Drug Screening: We are very enthusiastic about results obtained to date with EsA. It appears to have benefit for lung, cutaneous soft tissues, and brain. We do not yet know whether it will be useful for other applications. It is logical to assume that the best agents from each CMCR could be tested using approaches featured by other CMCRs in an attempt to accelerate agent development. This is a subject that will be addressed at the Steering Committee meeting. Very importantly, our success with curcumin and its ease of availability has now encouraged two national cooperative groups to incorporate curcumin as a radiation protector in clinical studies; we have leadership in both these studies.

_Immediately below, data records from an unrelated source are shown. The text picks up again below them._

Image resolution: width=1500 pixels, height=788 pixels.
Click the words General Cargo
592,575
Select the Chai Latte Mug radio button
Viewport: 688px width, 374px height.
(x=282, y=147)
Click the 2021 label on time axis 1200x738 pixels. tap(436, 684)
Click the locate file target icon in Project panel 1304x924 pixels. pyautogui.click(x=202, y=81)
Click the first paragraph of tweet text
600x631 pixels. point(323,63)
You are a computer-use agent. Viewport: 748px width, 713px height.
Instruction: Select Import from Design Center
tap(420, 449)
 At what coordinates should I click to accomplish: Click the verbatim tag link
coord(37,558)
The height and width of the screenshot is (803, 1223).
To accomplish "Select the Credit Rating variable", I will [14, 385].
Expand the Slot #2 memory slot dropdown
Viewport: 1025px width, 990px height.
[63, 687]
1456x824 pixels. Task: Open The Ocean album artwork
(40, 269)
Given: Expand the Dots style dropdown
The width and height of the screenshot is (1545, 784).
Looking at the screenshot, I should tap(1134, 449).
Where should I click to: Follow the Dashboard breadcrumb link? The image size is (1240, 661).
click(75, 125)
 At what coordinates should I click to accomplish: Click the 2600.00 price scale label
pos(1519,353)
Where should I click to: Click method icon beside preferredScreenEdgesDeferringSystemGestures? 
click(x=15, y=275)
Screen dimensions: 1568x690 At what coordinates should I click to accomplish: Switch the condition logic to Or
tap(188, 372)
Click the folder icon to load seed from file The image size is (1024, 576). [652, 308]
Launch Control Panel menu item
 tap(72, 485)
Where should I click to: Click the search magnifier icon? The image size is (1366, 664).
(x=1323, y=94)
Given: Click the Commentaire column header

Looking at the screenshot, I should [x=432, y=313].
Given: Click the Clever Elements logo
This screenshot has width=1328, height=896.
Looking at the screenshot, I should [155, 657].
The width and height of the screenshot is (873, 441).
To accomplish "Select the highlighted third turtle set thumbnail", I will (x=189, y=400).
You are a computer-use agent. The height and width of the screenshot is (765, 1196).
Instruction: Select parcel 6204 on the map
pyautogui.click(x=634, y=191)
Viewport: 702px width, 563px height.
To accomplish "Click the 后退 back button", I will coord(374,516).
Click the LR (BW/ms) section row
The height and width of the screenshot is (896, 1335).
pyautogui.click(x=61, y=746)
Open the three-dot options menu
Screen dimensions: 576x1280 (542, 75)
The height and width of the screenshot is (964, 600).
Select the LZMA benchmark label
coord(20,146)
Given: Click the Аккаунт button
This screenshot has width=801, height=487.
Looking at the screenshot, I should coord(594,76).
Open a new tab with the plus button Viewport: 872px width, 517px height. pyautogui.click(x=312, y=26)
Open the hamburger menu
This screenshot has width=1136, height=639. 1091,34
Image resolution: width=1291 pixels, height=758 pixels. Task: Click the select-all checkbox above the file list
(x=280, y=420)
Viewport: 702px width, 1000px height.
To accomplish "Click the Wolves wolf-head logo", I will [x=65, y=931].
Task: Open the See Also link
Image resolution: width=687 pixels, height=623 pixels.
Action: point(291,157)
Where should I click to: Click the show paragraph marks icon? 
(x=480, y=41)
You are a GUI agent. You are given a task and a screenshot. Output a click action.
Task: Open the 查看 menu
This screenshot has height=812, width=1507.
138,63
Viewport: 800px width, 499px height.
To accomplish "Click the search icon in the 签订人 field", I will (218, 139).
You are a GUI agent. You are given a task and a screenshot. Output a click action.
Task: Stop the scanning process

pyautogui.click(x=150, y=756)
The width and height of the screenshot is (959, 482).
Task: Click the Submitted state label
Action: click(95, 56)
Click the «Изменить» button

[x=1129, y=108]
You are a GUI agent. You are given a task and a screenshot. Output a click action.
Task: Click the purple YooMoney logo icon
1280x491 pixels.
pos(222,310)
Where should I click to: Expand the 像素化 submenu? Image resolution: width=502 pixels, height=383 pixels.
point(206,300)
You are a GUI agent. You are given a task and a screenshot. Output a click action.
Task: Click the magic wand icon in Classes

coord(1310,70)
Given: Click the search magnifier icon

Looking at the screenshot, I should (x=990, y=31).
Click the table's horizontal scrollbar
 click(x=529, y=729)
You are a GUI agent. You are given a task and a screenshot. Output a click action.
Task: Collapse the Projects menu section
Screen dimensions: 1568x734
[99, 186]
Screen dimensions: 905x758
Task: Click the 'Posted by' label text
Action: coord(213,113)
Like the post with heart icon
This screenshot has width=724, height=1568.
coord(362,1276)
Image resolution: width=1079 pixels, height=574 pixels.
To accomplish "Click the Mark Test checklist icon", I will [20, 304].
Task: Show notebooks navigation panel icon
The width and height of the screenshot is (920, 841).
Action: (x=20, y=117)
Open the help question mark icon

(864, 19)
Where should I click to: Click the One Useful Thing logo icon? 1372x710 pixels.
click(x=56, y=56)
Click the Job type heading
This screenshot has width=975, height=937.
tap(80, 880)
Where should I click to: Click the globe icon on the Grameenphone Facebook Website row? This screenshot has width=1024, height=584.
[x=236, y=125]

Project 1: Communications & Publications

• Xiao Z, Su Y, Yang S, Yin L, Wang W, Yi Y, Fenton BM, Zhang L, Okunieff P. Protective effect of esculentoside A on radiation-induced dermatitis and fibrosis. Int J Radiat Oncol Biol Phys. 2006;65(3):882-9.
• Okunieff P, Xu J, Hu D, Liu W, Zhang L, Morrow G, Pentland A, Ryan JL, Ding I. Curcumin protects against radiation-induced acute and chronic cutaneous toxicity in mice and decreases mRNA expression of inflammatory and fibrogenic cytokines. Int J Radiat Oncol Biol Phys. 2006;65(3):890-8.
• S Yang, Y Su, Z Xiao, W Wang, H Zhang, S Paoni, B Fenton, P Okunieff, L Zhang: Triptolide enhances radiation therapy and reduces radiation-induced toxicity. Proc. Ann. Am. Assoc. Cancer Res. 2006:7251
• L Zhang, Y Su, S Yang, Z Xiao, W Wang, H Zhang, P Okunieff: A Rapid and Sensitive Method for Quantitative Measurement of Radiation-Induced DNA Damage. Radiat. Res. Soc.: 06-A-274
• Z Xiao, Y Su, S Yang, W Wang, H Zhang, C Dony, S Paoni, B Fenton, L Zhang, P Okunieff: Alteration of the Inflammatory Molecule Network after Irradiation of Soft Tissue. Radiat. Res. Soc.: 06-A-265
• S Yang, Y Su, Z Xiao, W Wang, S Paoni, B Fenton, L Zhang, P Okunieff. Tumor and Normal Tissue Effects of Combination Triptolide with Radiation. Radiat. Res. Soc.: 06-A-279
• H Zhang, W Sun, S Yang, W Wang, B Zhang, C Liu, J Wang, S Swarts, M Zhang, B Fenton, P Keng, P Okunieff, L Zhang: A sensitive assay for quantitative measurement of plasma DNA: Application in radiation oncology. Proc. Ann. Am. Assoc. Cancer Res. 2007
• Okunieff P, Keng P, Sun W, Wang W, Kim J, Yanh S, Zhang H, Liu C, Williams J, Zhang L. Antioxidants Used to Reduce Consequences of Radiation Exposure. 3rd Acta Oncologica symposium, “Stereotactic Body Radiotherapy”, June 15-17, 2006, Copenhagen, Denmark.
• Okunieff P, Keng P, Sun W, Wang W, Kim J, Yanh S, Zhang H, Liu C, Williams J, Zhang L. Antioxidants Used to Reduce Consequences of Radiation Exposure. 34th Annual International Society on Oxygen Transfer to Tissue Meeting, August 12-17, 2006, Louisville, KY.

Project 1 features at least 10 potential radiation countermeasure agents at various stages of pre-clinical testing. Preliminary results have been obtained for most of the agents. All agents have targeted mechanisms and have potential for use in combinations for added effect. We are now moving forward with more sophisticated methods for determining the mechanism of action of these agents, determining optimal schedules and dose and for better assessment of potential toxicity. Liaisons have been established with industry, patents have been awarded along with STTR grants to accelerate progress. Correlative clinical studies, supported by separate grants, have been sent to CTEP to evaluate some agents in cured cancer patients with side effects of therapy. Protein expression patterns specific for radiation toxicity are an important goal, and will be measured in animals and also in the correlative clinical studies.